Fifthly, the name Recents for a menu that has four different functions emphasizes just one of those functions and so causes me to focus on just that one function. The four functions are 1) Scroll through a list of recently viewed people. 2) Search by name or ID through the list of recently viewed people. 3) Search by ID for anyone in Family Tree. 4) Add a new, unconnected person to Family Tree. I automatically tend to stick with function (1) because 1) I go there to find a recently viewed person. 2) The list is so short, just fifty people, that I really don't need to search it, just scroll. 3) Find is right next door and works just as well. 4) I don't add unconnected people very often.
There are probably no lessons here that the design team is not already well versed in from their "The Psychology of Web Design" classes which I assume must exist and be required, if for nothing else than to prepare them for the violent response they will get every time they change someone's ingrained, automatic workflow, but if there are, please pass them on.
2 -
@Gordon Collett All great points.
0 -
Yeah, the Recents menu really should be labeled "Miscellaneous", shouldn't it.... But I'd like to point out one thing relevant to Gordon's workflow: the Recents menu is available on the Find page.
Another seemingly-minor detail: the focus is automatically in the name-or-ID box on the Recents menu, so you don't even need to click anywhere to paste or type the ID. This means that even with the "last used" behavior restored, Find takes an extra step/click:
Click Recents - paste or type ID - click Go
versus
Click in ID box - paste or type ID - click Search - click somewhere on the background of the result.
The other difference is for IDs that have been merge-archived.
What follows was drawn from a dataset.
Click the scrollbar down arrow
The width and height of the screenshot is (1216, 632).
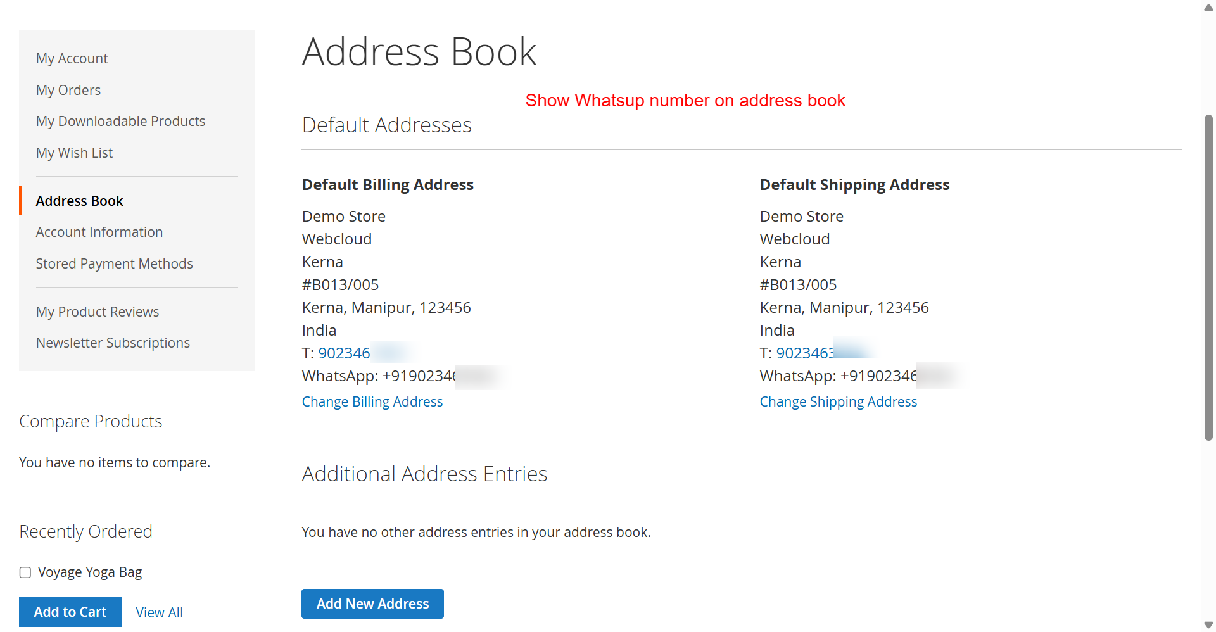click(x=1208, y=624)
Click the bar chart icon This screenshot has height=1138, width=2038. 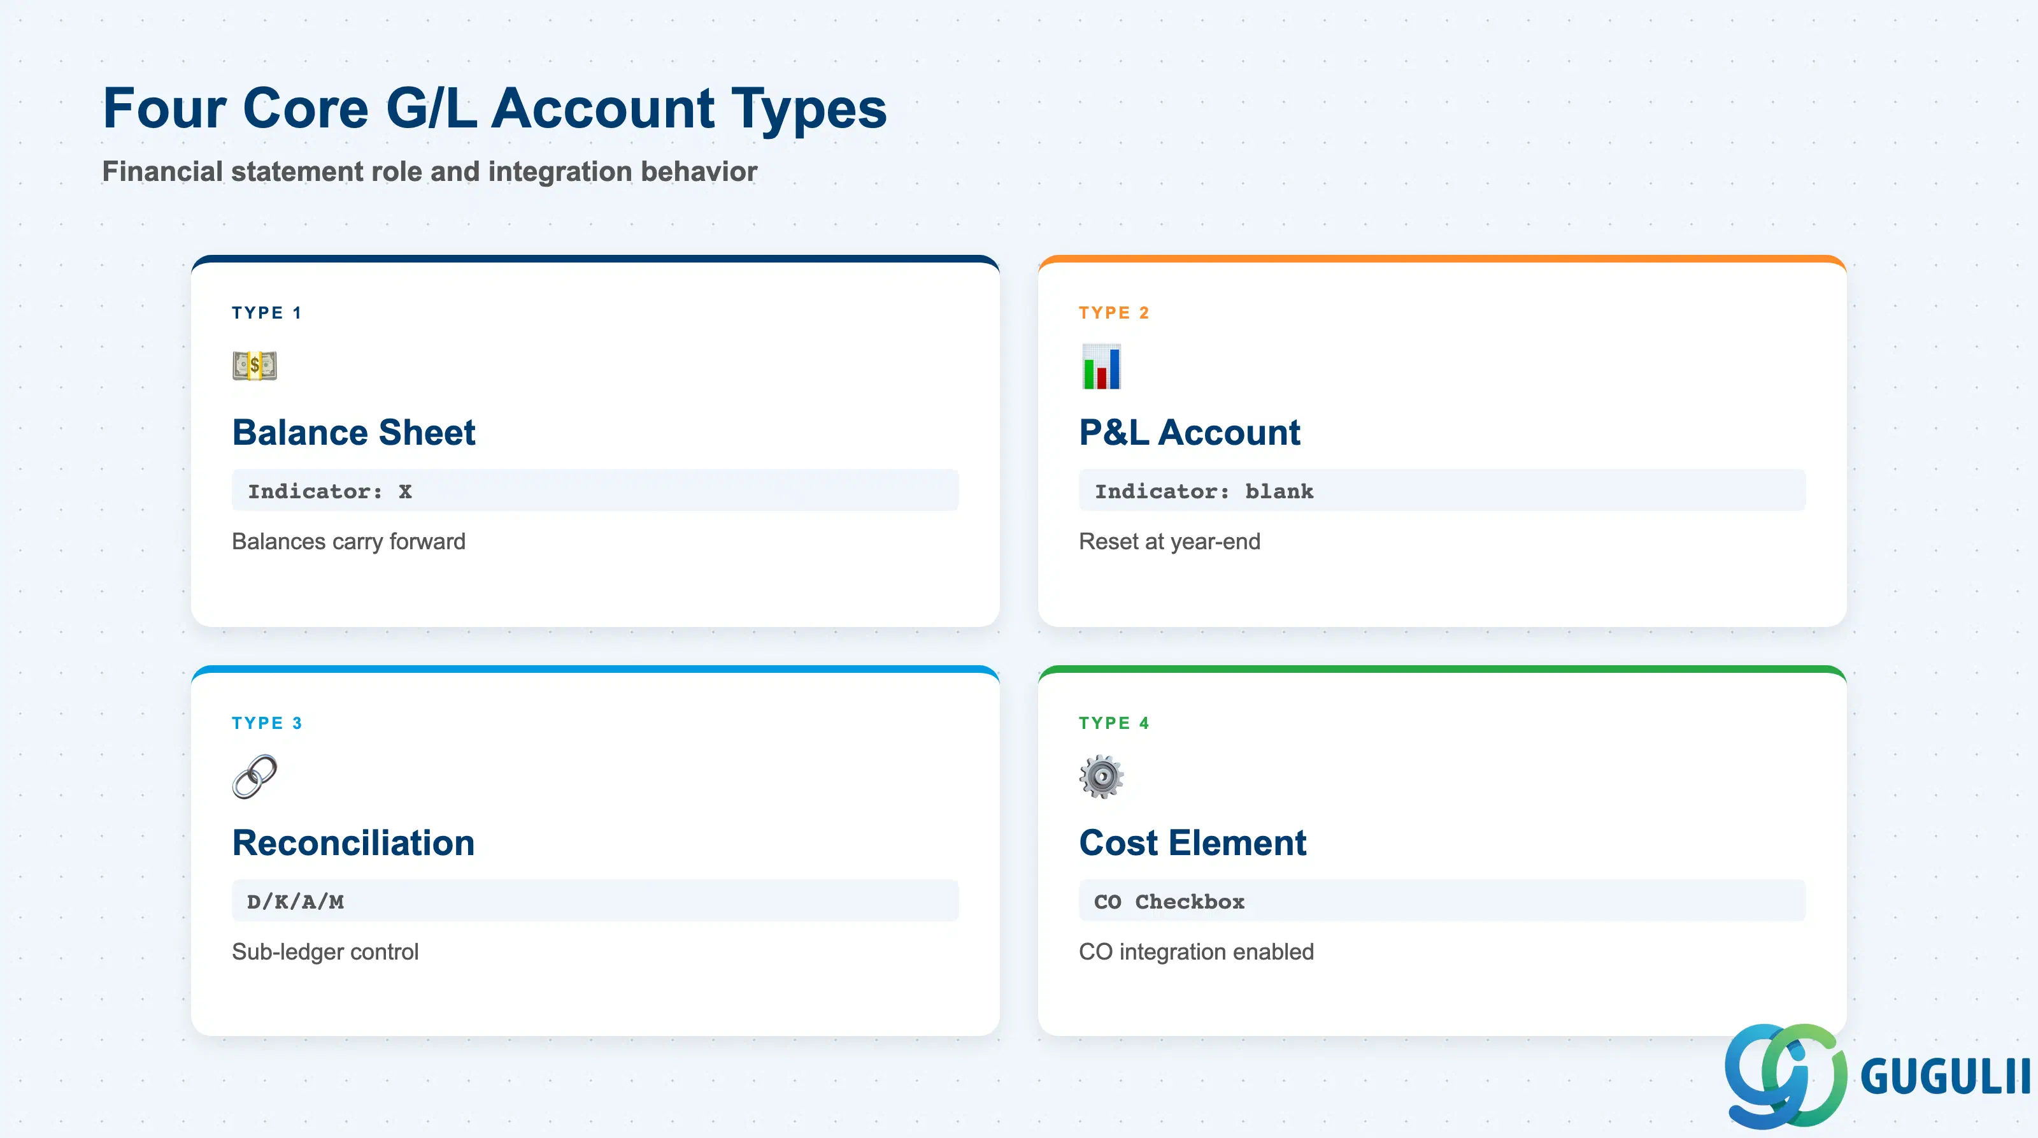pyautogui.click(x=1101, y=366)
Find is smarter than thou: it'll take you to the surviving profile, not the archived one that you actually asked for. Getting to an archived profile using just Find is a many-step rigamarole: Click in ID box - paste or type - click Search - click somewhere on the background - scroll down and click Show All under Latest Changes - click Filter - scroll down and click Merges - click Deleted Person's name - click Deleted Person's name again (or click Person on the flyout). In contrast, using Recents, it's just the same three steps as any other ID.
---
Maybe what the Recents menu should really be labeled is "Go". It doesn't really cover the unconnected person function, but it's pretty close for the other three.
1 -
I should mention, that since the most common time for me to use the Find By ID is when someone here in communities has a question in Family Tree and posts the ID without making it a live link. I copy the ID then sign into FamilySearch to go find it. Because Recents is right there on the new homepage in plain view without having to go anywhere, I am using it now.